--- Start RAW RECORDS ---
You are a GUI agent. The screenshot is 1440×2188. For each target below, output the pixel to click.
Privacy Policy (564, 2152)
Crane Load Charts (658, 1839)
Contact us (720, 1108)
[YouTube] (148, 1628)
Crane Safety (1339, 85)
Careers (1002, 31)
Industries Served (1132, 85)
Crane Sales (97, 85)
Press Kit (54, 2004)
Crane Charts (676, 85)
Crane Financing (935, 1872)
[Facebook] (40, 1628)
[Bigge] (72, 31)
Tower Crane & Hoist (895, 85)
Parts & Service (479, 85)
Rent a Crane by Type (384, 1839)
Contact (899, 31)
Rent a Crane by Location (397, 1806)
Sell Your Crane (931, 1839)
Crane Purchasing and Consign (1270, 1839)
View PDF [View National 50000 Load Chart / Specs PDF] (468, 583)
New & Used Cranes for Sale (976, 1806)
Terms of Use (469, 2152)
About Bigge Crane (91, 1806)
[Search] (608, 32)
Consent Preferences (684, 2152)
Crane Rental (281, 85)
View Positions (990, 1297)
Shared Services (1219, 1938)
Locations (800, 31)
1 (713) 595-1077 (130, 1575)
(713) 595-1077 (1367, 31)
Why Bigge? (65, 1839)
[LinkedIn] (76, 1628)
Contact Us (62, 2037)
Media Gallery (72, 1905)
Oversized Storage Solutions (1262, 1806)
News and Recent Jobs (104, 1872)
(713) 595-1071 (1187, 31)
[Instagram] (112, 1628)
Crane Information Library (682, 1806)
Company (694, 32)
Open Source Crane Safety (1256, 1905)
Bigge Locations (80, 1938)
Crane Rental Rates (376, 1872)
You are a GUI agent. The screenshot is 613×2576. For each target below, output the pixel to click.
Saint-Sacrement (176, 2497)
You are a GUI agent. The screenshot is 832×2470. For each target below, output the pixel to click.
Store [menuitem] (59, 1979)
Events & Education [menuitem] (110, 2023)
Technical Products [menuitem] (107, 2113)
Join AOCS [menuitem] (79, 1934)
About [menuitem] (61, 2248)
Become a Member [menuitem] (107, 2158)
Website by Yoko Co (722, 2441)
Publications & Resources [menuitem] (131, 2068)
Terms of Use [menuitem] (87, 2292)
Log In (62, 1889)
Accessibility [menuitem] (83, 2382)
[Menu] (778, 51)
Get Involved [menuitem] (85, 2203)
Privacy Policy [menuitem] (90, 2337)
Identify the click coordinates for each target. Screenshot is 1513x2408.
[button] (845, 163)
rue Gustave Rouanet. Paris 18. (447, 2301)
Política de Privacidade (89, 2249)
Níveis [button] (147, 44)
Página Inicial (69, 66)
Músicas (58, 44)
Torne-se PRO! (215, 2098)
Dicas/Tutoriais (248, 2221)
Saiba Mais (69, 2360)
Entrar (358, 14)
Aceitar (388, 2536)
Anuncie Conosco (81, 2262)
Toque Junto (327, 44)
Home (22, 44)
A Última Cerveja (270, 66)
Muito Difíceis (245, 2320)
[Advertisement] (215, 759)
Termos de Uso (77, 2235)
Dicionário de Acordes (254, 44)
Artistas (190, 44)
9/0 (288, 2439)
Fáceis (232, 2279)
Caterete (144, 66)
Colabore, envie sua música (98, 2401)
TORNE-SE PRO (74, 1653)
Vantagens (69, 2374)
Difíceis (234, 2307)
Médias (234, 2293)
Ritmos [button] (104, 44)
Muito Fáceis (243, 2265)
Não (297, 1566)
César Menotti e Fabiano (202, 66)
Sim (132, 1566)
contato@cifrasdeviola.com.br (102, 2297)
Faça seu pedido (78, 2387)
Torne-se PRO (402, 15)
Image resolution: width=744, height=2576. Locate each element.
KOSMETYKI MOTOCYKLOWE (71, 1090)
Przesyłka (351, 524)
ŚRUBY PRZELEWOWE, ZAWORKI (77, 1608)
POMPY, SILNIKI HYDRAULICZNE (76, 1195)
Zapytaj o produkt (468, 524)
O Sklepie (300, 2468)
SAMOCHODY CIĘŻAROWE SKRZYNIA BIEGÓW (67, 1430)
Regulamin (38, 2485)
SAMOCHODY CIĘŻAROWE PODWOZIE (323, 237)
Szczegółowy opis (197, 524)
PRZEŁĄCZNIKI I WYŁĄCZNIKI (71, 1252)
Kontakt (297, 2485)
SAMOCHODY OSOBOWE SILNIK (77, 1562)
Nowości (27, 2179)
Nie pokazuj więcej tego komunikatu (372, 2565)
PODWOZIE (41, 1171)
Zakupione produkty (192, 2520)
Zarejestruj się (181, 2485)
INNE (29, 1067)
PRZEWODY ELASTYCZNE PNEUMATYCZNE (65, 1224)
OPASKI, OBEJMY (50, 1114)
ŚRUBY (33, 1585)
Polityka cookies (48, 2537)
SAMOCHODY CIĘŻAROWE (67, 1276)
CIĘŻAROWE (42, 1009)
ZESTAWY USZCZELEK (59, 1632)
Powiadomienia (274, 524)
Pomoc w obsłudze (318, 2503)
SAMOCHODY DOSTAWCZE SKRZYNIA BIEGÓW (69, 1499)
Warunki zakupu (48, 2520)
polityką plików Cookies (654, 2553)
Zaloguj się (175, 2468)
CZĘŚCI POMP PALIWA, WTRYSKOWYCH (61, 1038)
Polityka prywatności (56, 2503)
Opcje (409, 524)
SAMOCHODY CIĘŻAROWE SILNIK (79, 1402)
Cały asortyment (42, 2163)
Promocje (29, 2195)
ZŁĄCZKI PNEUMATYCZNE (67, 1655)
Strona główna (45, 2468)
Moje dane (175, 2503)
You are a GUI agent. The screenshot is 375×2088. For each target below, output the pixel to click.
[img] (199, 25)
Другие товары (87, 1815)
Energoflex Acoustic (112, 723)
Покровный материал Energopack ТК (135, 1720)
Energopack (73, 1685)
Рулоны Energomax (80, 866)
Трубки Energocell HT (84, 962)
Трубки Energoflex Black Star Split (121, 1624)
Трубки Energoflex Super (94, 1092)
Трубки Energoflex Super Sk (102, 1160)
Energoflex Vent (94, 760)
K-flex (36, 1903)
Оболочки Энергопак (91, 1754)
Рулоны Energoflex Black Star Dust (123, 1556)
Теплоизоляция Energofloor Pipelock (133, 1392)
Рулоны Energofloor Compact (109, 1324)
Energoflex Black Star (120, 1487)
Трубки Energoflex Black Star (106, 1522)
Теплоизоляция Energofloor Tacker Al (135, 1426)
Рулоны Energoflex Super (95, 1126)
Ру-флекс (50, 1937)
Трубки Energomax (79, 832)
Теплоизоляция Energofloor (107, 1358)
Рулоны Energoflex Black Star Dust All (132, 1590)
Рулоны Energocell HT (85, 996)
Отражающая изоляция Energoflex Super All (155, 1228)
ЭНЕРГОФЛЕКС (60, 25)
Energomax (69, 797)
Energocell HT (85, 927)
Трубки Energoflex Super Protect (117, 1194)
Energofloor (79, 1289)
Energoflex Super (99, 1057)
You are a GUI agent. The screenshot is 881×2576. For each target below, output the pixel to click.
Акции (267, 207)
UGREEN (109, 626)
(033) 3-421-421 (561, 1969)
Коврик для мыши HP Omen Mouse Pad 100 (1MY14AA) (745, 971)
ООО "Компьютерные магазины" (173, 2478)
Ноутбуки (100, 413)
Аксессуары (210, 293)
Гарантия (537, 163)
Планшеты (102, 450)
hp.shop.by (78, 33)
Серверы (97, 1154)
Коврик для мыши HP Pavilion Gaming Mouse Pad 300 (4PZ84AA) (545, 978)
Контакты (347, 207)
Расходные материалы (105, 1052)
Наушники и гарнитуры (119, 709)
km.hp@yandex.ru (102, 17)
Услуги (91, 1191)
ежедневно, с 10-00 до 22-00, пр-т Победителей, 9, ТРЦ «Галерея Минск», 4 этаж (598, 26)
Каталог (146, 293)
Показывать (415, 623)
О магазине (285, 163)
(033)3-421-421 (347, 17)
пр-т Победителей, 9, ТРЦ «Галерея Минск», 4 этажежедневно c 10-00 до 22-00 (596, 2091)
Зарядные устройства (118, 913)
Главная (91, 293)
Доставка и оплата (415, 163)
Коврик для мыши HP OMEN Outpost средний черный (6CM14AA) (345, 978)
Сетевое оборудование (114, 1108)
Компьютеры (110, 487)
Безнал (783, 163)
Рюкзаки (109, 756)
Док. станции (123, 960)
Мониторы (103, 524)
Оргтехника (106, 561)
--- End RAW RECORDS ---
WHAT IS ASKED> Convert everything in the data from the line containing "Terms of Use [menuitem] (87, 2292)" down to the line containing "Difíceis (234, 2307)", both included, into a Markdown table with the columns Row and Line. Omit any blank lines.

THE OUTPUT>
| Row | Line |
|---|---|
| 1 | Terms of Use [menuitem] (87, 2292) |
| 2 | Log In (62, 1889) |
| 3 | Accessibility [menuitem] (83, 2382) |
| 4 | [Menu] (778, 51) |
| 5 | Get Involved [menuitem] (85, 2203) |
| 6 | Privacy Policy [menuitem] (90, 2337) |
| 7 | Identify the click coordinates for each target. Screenshot is 1513x2408. |
| 8 | [button] (845, 163) |
| 9 | rue Gustave Rouanet. Paris 18. (447, 2301) |
| 10 | Política de Privacidade (89, 2249) |
| 11 | Níveis [button] (147, 44) |
| 12 | Página Inicial (69, 66) |
| 13 | Músicas (58, 44) |
| 14 | Torne-se PRO! (215, 2098) |
| 15 | Dicas/Tutoriais (248, 2221) |
| 16 | Saiba Mais (69, 2360) |
| 17 | Entrar (358, 14) |
| 18 | Aceitar (388, 2536) |
| 19 | Anuncie Conosco (81, 2262) |
| 20 | Toque Junto (327, 44) |
| 21 | Home (22, 44) |
| 22 | A Última Cerveja (270, 66) |
| 23 | Muito Difíceis (245, 2320) |
| 24 | [Advertisement] (215, 759) |
| 25 | Termos de Uso (77, 2235) |
| 26 | Dicionário de Acordes (254, 44) |
| 27 | Artistas (190, 44) |
| 28 | 9/0 (288, 2439) |
| 29 | Fáceis (232, 2279) |
| 30 | Caterete (144, 66) |
| 31 | Colabore, envie sua música (98, 2401) |
| 32 | TORNE-SE PRO (74, 1653) |
| 33 | Vantagens (69, 2374) |
| 34 | Difíceis (234, 2307) |